Darüber hinaus sind zahlreiche weitere Posten in der Diskussion. Die Wirtschaftsweise Veronika Grimm sprach sich etwa für Rentenkürzungen aus. So könnte man etwa die abschlagsfreie Rente nach 45 Beitragsjahren oder die Mütterrente "zur Disposition stellen". Das Umweltbundesamt schlug vor, "klimaschädliche Subventionen" abzubauen. Ein Beispiel dafür sei die günstigere Energiesteuer für Diesel, die den Umstieg auf die Elektromobilität behindere. Genauso solle das Dienstwagenprivileg fallen, das den Verkauf großer Verbrennerautos fördere.

Die Finanzierungslücken ließen sich selbstverständlich auch durch höhere Einnahmen schließen. In Gespräch ist etwa eine stärkere Erhöhung der CO2-Abgabe, die ohnehin dem Klima- und Transformationsfonds zufließt. Weitere Steuererhöhungen werden jedoch noch von keiner Seite vorgeschlagen – und von der FDP wiederum kategorisch abgelehnt.

*AUFGABEN*.
A. Entscheide für jede Aussage, ob sie mit dem Text über die Finanzierungslücken übereinstimmt: (i) Veronika Grimm sprach sich für Rentenkürzungen aus. (ii) Das Dienstwagenprivileg soll nach dem Vorschlag erhalten bleiben. (iii) Mehrere Seiten schlagen bereits weitere Steuererhöhungen vor. Antworte jeweils mit Ja oder Nein und zitiere die ausschlaggebenden Worte wörtlich.
B. Greife den Text über die Finanzierungslücken auf und setze ihn im Anschluss an seinen letzten Satz fort.
Die nachstehenden Zeilen sind eigenständiges Material und gehören nicht zum Text über die Finanzierungslücken.

*ANGEZEIGTE DATEN*.
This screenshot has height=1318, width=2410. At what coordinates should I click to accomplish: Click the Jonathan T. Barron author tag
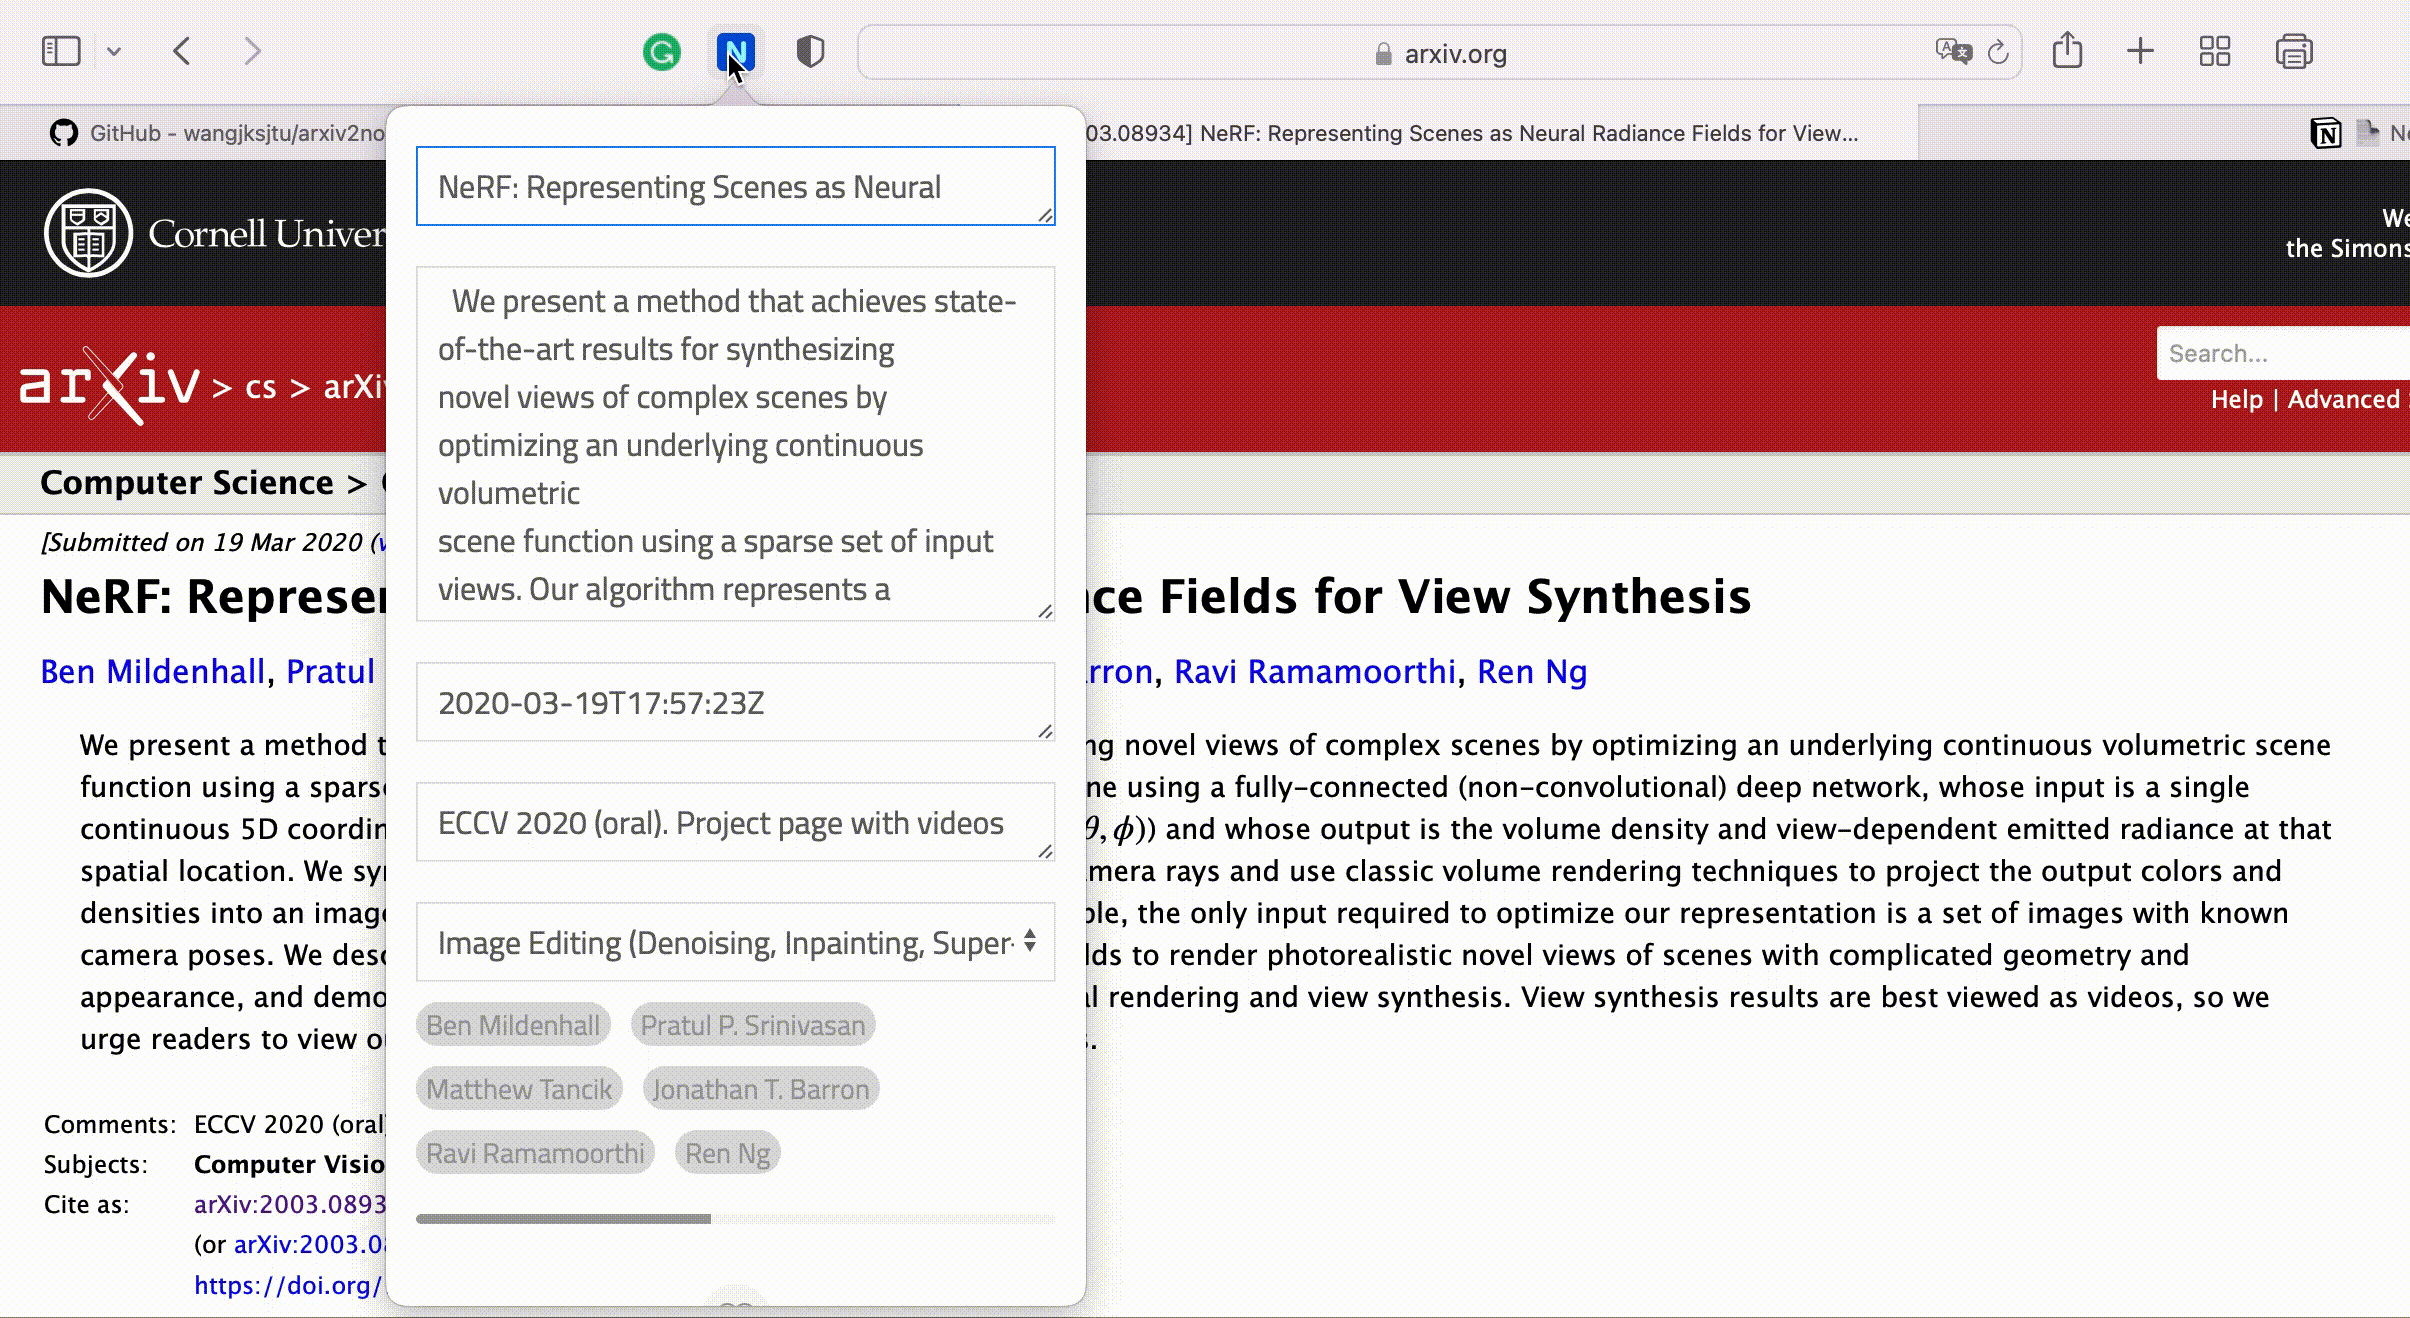(761, 1089)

*ANTWORTEN JE AUFGABE*.
A.
(i) Ja: „Die Wirtschaftsweise Veronika Grimm sprach sich etwa für Rentenkürzungen aus.“
(ii) Nein: „Genauso solle das Dienstwagenprivileg fallen“
(iii) Nein: „Weitere Steuererhöhungen werden jedoch noch von keiner Seite vorgeschlagen“

B.
Die Notlösung

Sollte es nicht gelingen, bis zum Jahresbeginn einen Bundeshaushalt vorzulegen, gibt es noch einen Notfallmechanismus. Dann beginnt eine sogenannte vorläufige Haushaltsführung. Vorerst sind ab diesem Zeitpunkt nur Ausgaben möglich, die nötig sind, um die Verwaltung aufrechtzuerhalten und rechtliche Verpflichtungen zu erfüllen. In der Praxis kann das Finanzministerium den Ministerien jedoch bewilligen, pro Monat einen Prozentsatz der Mittel des noch nicht verabschiedeten Haushaltsentwurfs zu nutzen.

Das Verfahren ist in der Bundesregierung bereits eingeübt, denn es greift üblicherweise nach einer Bundestagswahl, wenn die neue Regierung in der kurzen Zeit zwischen Koalitionsbildung und Jahreswechsel keinen eigenen Haushalt aufstellen kann.

dpa/AFP/Reuters/MDR (ala)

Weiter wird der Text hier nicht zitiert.